| Trecho da página |
————

Pois, do contrário, não há respeito e nem obediência
do primeiro mandamento, que além destes aspectos evocados também requer a
aquiescência total, em todos os aspectos, para com a Sagrada Escritura na vida
da Igreja.
14. Deste modo, quando não se cumpre estes breves
requisitos, se tem, na verdade, uma desobediência para com um mandamento
divino; e assim, as Igrejas acabam por ceder a tentação de cederem a outras
exigências que não as da Palavra de Deus; e, sobre isso, já Barth alertava: “esta
é a poderosa tentação deste tempo, que desponta em todas as formas possíveis:
cedendo ao poder de outras tantas exigências, não compreendemos mais a
intensidade e a exclusividade da exigência da palavra divina como tal”[2]; ora,
esta tentação destes tempos descrito por Barth, também se mostra evidente em
todas as épocas, pois, sempre que a Igreja deixa de ouvir ou prestar obediência
plena para com a Sagrada Escritura acabará cedendo a outras exigências,
principalmente políticas, nas quais se torna movida a bel prazer por homens
arrogantes e soberbos.
Por isso, qualquer tentativa, de quem quer seja, de
mudar ou transmutar a vida interna da Igreja, fazendo com que a Igreja atente a
outras exigências que não as que a Sagrada Escritura estabelece como imutáveis,
é evidência de arrogância e soberba, já que com isso se procura, consciente ou
inconscientemente, tirar a Igreja de seu propósito e torná-la subserviente a
significações diabólicas. Com isso, os cristãos e as Igrejas hão de estarem com
os olhos e os ouvidos mui atentos, lembrando do alerta imorredouro de Pio XI,
papa de Roma, a todo o orbe: “tende um ouvido particularmente atento, quando
noções religiosas são desvirtuadas de seu sentido genuíno e aplicadas a
significações profanas”[3].
E que isto sempre seja motivo de alerta,
principalmente a partir desta simples descrição das exigências prescritas no
primeiro mandamento.
III. A Incumbência Política.
15. Ora, tendo compreendido o axioma preponderante
para que se acople corretamente a relação entre religião e política, se pode
aclarar mais propriamente o preceito sobre a incumbência política da Igreja;
pois, a Igreja, enquanto coluna e firmeza da verdade, tem uma incumbência
política; no entanto, a Igreja não é trampolim para ideologia política, senão
deixa de ser Igreja; mas, a Igreja diante deste mundo há de reconhecer e
exercer sua incumbência política, a fim de manter-se firme em Seu propósito de
anunciar o Santo Evangelho; esta firme resolução por parte dos cristãos e das
Igrejas é uma tomada de decisão, que tem imbuída indiretamente uma posição
política.

————

| Dados registrados |

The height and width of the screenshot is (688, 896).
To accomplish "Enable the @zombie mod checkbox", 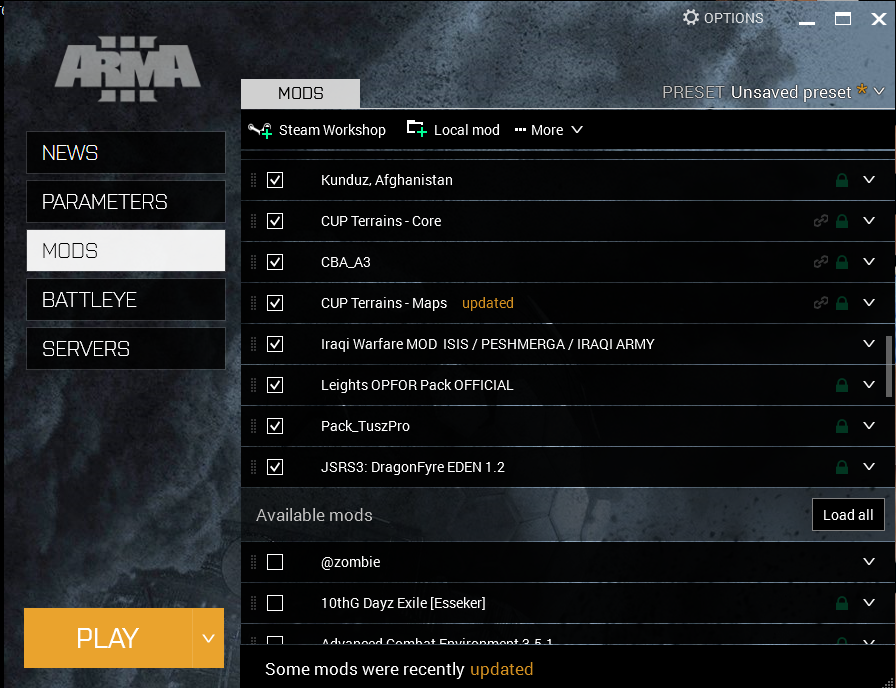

————

| Enunciado |
Você pode retomar o trecho sobre a incumbência política da Igreja logo após a última frase mostrada e dar-lhe continuidade?

| Resultado da tarefa |
Assim sendo, a incumbência política da Igreja não se
reduz a ideologia política ou a práxis política; a incumbência da Igreja diante
da política diz respeito a Igreja continuar exercendo Sua missão, independente
da ideologia política dominante, e continuar a ser coluna e firmeza da verdade,
sem se deixar enveredar pela soberba humana de querer colocar os preceitos
sagrados de acordo com o bel prazer da vontade de poder que permeia as
ideologias políticas.
16. Deste modo, para se compreender adequadamente o
que concerne a incumbência política da Igreja, isto é, a função da Igreja
diante da política, é necessário, de antemão, compreender o ministério que fora
outorgado por Deus a Igreja, a saber, o testemunho da reconciliação, a palavra
da reconciliação, tal como afirma o Apóstolo (cf. 2Co 5.19); portanto, a função
da Igreja diz respeito a este ministério, de anunciar as boas-novas de
salvação, mesmo diante das mazelas tenebrosas, que as mais das vezes assola a
política; por isso, evoca novamente uma sentença do símbolo de Barmen: “Rejeitamos
a falsa doutrina de que a Igreja, desviada deste ministério, poderia dar a si
mesma ou permitir que se lhe dessem líderes especiais revestidos de poderes de
mando” (§ 4).
Com isso, diante da política, a Igreja tem de manter
sua função inalterada; pois, em hipótese nenhuma a Igreja deve aceitar “líderes
especiais”, personalidades carismáticas, ou algo similar, que sejam “revestidos
de poderes de mando”; nenhum homem, por mais garboso e importante que seja,
tem autoridade na vida interna da Igreja, e isto é afirmado não apenas de
facto mas também de jure; aqueles que são líderes civis jamais tem
poderes de mando na esfera eclesial; pois, “líderes especiais revestidos de
poderes de mando”, é algo que somente o Estado Total busca proporcionar;
assim, a Igreja jamais deve se sujeitar a “poderes de mando”, já que
isso corrompe sua função determinada por Deus.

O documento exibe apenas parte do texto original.